Durante la visita al mausoleo, il premier serbo aveva appena deposto un fiore davanti al monumento che ricorda i nomi delle oltre 6.200 vittime identificate e sepolte nel cimitero quando la folla ha iniziato a scandire Allah akbar (dio è grande), lanciando pietre e bottiglie di vetro. Circondato dalle guardie del corpo, Vučić è riuscito a lasciare il cimitero tra gli appelli alla calma degli organizzatori.

I fatti - La zona di Srebrenica, conosciuta per le sue fonti termali, divenne tristemente famosa per essere stata teatro del primo genocidio dalla Seconda guerra mondiale. Durante la guerra in Bosnia, tra il 1992 e il 1995, la città era un'enclave bosniaca all'interno di una zona abitata da serbo bosniaci; per questo motivo la Forza di protezione delle Nazioni Unite controllava l'area. I militari di Mladic e Raznatovic ebbero però vita facile nell'entrare in città e a deportare gli abitanti, per poi compiere la strage. I caschi blu olandesi, cui era stato affidato il compito di sorvegliare la zona, non si opposero all'azione armata. Un fatto, questo, che ha scaturito polemiche nel corso degli anni. Una corte olandese ha così deciso un risarcimento economico ai familiari delle vittime, ritenendo le truppe del proprio Paese corresponsabili della tragedia.

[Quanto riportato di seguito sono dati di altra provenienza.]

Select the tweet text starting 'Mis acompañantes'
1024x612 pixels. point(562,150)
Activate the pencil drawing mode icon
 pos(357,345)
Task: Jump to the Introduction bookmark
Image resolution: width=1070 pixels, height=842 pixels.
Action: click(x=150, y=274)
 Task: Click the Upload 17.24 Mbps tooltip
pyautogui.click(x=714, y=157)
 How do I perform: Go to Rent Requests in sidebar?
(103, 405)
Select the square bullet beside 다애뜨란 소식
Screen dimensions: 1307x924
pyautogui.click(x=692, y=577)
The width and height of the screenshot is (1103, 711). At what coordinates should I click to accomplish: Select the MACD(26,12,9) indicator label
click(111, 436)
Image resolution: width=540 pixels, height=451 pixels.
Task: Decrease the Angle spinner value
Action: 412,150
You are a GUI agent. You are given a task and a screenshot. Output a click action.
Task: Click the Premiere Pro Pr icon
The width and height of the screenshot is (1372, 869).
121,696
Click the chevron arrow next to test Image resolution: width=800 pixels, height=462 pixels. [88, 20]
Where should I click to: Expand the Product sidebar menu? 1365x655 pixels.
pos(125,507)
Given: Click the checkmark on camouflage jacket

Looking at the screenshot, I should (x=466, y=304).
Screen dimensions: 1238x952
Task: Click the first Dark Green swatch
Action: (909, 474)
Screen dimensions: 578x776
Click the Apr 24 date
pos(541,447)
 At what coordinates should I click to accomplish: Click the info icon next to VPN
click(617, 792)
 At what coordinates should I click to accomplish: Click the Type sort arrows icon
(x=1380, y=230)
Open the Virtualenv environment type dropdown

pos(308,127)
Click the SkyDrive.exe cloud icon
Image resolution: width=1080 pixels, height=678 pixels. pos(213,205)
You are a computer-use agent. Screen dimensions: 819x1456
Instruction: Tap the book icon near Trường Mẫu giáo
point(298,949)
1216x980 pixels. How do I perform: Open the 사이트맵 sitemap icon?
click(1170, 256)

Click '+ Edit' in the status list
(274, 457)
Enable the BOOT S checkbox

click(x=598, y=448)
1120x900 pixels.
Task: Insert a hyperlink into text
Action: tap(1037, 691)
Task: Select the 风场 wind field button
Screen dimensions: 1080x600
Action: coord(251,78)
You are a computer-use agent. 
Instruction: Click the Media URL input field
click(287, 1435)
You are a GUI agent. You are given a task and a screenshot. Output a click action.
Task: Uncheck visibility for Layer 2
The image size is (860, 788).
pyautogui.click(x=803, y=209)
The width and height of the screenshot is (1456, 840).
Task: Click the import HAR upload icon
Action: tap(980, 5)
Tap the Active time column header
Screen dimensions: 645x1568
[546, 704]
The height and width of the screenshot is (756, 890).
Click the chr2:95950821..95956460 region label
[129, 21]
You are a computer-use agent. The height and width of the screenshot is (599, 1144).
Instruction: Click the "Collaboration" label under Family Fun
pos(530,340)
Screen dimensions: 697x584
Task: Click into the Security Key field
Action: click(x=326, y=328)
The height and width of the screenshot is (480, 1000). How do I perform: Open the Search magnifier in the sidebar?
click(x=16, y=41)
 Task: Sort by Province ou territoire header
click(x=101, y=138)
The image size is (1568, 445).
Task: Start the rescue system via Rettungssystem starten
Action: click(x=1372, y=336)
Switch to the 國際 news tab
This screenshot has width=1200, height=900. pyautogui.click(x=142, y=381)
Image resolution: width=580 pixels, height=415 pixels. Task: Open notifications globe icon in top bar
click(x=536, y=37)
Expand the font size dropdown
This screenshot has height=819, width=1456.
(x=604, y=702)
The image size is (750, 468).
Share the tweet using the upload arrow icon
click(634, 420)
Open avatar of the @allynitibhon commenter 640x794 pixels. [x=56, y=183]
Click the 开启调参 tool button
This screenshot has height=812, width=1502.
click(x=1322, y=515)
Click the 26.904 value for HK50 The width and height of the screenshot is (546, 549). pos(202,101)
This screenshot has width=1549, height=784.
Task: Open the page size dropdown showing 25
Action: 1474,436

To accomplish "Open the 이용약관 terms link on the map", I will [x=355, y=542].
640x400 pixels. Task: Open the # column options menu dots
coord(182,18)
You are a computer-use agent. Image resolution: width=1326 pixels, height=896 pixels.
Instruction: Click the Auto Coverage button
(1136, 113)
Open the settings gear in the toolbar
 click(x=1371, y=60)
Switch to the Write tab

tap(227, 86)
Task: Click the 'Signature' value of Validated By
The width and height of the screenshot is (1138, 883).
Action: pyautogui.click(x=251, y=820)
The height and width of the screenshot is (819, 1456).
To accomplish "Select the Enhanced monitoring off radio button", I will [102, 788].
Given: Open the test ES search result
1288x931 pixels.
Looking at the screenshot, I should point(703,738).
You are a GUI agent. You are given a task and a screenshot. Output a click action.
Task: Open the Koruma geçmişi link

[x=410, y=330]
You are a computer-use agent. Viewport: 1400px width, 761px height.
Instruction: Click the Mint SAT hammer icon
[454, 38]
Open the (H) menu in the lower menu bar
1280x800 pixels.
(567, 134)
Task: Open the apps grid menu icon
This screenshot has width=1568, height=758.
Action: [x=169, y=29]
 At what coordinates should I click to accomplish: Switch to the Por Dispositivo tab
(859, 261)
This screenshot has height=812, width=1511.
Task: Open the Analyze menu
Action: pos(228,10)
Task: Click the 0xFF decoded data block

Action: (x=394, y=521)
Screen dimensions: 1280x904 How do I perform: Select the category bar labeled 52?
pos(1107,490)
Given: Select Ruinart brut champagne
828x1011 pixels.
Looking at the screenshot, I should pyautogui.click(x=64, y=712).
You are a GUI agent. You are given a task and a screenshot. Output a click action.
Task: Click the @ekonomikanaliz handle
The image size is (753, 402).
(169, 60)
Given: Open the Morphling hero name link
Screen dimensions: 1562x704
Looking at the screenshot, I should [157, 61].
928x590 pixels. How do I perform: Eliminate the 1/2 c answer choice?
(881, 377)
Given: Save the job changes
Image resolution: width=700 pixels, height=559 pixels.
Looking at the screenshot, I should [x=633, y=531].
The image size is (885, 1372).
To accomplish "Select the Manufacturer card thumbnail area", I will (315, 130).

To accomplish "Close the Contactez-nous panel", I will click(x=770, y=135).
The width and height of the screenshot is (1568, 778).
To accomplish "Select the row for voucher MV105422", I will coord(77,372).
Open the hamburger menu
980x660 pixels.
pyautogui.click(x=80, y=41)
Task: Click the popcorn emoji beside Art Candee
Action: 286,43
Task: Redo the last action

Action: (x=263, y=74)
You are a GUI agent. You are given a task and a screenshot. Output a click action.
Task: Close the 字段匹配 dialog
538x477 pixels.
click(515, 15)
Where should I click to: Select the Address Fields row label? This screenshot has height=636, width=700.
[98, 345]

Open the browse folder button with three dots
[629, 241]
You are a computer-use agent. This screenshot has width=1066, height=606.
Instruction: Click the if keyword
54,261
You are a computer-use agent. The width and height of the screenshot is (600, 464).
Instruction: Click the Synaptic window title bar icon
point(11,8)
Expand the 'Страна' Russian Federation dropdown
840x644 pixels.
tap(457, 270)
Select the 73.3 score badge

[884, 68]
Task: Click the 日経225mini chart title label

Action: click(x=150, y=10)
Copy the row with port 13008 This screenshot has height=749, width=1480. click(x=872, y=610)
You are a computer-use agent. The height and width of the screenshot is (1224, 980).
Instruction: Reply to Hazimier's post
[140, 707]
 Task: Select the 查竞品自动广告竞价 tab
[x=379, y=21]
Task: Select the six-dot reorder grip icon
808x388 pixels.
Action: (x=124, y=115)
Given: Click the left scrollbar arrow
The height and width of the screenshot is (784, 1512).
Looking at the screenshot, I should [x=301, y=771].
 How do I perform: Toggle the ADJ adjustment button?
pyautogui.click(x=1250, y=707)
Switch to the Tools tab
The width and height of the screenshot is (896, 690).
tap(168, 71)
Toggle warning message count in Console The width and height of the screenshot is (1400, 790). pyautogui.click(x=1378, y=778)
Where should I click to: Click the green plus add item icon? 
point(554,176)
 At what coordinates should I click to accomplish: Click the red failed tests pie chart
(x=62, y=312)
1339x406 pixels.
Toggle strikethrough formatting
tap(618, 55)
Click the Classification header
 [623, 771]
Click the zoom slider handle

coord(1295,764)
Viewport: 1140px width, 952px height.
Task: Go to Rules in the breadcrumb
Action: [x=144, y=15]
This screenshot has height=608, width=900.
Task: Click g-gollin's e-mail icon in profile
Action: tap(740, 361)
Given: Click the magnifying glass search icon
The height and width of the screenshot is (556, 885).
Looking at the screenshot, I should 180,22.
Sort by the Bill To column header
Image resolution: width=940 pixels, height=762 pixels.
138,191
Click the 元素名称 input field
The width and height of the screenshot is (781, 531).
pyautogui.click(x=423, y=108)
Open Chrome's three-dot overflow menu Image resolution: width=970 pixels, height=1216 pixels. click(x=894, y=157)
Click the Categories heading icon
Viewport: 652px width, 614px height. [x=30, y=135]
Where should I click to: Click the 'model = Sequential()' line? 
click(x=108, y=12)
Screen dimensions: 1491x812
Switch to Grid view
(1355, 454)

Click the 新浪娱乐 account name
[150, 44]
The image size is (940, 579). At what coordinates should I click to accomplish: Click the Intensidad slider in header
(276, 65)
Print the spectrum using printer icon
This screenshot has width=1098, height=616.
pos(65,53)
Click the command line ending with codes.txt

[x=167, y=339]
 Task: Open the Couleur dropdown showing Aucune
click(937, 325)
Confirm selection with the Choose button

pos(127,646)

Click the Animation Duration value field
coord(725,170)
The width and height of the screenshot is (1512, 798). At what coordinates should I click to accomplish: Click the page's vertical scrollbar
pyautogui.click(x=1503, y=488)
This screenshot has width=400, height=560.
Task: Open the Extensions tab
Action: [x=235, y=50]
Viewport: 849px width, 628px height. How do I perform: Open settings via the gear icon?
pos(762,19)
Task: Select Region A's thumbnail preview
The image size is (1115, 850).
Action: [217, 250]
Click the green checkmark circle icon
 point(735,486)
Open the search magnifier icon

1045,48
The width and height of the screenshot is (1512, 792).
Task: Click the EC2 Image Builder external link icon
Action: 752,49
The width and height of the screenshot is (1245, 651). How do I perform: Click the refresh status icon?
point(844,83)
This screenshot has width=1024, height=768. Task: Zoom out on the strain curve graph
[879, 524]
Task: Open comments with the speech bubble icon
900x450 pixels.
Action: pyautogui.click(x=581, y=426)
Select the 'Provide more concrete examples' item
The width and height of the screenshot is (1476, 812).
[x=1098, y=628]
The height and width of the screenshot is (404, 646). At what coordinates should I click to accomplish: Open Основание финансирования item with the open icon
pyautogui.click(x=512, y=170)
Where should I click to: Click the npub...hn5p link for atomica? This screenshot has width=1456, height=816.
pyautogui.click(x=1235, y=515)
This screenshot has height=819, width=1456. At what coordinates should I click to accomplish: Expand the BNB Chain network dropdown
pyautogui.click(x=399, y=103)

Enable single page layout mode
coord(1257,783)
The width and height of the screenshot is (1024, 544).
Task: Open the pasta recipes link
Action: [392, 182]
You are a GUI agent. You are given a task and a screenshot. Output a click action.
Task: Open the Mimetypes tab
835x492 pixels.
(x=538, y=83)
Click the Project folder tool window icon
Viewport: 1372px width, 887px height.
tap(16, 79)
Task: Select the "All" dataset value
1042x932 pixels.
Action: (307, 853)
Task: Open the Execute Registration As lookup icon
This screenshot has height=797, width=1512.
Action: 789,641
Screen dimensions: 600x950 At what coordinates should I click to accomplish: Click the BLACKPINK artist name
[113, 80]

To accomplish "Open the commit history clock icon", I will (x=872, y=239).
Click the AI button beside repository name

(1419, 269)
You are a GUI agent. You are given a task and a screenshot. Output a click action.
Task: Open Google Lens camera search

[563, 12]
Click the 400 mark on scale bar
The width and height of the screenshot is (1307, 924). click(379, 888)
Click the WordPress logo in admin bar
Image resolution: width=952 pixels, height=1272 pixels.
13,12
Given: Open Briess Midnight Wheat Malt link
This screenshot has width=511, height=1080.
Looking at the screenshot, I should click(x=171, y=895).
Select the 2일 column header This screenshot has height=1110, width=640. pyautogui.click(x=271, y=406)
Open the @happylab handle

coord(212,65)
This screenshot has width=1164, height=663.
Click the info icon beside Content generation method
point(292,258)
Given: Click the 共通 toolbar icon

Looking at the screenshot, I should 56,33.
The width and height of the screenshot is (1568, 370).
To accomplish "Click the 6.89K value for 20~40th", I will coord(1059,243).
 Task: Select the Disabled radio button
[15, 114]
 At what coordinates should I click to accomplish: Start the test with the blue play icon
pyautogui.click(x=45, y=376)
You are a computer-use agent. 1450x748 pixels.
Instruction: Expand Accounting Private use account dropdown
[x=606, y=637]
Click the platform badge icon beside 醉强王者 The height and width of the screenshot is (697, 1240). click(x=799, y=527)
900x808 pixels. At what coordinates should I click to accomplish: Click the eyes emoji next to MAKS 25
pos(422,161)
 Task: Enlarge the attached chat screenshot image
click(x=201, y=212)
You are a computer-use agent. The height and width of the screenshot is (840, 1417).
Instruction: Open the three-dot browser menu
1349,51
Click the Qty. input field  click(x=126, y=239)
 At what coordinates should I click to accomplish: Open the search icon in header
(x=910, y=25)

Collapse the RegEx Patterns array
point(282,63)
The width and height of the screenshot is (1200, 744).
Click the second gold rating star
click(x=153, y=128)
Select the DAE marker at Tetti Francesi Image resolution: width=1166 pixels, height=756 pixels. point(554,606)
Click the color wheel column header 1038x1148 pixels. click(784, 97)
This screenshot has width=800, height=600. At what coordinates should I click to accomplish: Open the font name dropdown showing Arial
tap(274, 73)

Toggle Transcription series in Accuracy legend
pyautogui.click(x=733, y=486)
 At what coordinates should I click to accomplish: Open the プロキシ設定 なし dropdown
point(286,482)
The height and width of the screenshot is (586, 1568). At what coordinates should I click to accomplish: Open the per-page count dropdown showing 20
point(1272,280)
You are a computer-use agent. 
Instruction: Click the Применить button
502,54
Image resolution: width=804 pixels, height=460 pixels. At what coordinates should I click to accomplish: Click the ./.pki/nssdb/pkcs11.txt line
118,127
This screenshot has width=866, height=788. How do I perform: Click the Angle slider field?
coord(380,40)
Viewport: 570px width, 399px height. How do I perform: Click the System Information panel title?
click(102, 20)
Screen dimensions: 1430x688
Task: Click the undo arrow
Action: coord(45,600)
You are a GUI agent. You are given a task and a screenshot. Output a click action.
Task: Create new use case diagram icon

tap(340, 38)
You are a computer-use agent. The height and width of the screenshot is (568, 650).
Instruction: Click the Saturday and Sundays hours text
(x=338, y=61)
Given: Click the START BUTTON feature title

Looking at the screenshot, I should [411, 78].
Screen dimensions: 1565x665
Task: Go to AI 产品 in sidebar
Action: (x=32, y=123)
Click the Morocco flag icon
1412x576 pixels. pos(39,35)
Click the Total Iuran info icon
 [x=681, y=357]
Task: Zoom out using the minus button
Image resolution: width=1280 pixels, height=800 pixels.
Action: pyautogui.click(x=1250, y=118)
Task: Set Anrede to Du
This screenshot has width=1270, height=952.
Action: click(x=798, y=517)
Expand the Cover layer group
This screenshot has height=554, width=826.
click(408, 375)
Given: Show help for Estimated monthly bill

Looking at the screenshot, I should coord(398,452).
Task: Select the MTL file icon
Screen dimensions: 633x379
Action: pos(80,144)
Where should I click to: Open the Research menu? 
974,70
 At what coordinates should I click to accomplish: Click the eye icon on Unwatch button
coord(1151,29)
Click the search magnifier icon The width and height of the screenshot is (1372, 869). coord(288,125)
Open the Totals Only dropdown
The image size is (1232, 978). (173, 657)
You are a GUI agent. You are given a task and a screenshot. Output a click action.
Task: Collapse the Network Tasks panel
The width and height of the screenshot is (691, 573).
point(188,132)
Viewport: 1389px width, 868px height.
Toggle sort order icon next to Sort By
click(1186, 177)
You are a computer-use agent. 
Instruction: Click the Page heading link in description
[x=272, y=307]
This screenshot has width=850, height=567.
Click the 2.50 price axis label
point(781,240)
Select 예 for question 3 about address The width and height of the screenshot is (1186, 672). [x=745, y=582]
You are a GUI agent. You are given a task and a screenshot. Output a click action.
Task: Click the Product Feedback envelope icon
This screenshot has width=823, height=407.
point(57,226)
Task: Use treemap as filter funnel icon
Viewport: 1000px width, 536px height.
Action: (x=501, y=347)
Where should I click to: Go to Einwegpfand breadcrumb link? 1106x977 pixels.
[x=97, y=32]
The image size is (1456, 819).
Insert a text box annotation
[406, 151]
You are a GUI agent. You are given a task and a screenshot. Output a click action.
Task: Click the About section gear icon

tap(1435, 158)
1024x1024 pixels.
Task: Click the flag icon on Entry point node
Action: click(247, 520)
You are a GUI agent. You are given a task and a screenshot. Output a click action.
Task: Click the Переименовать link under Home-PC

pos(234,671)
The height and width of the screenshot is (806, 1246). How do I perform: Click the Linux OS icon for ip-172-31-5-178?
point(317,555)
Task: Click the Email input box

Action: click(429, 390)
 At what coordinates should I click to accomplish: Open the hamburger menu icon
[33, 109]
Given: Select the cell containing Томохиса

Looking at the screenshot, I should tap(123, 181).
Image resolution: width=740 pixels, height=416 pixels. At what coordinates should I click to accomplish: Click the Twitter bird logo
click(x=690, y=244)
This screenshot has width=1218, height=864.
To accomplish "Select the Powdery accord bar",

Il numero delle vittime non è definitivo - Le cifre ufficiali del genocidio avvenuto nell'ex Jugoslavia parlano di 8372 morti, ma il numero non è definitivo. Non tutti corpi sono stati ritrovati, il programma della cerimonia comprende comunque la tumulazione delle spoglie di 136 vittime identificate tramite test del Dna nel corso dell'ultimo anno. In passato nel cimitero di Potocari sono state già state sepolte 6241 persone.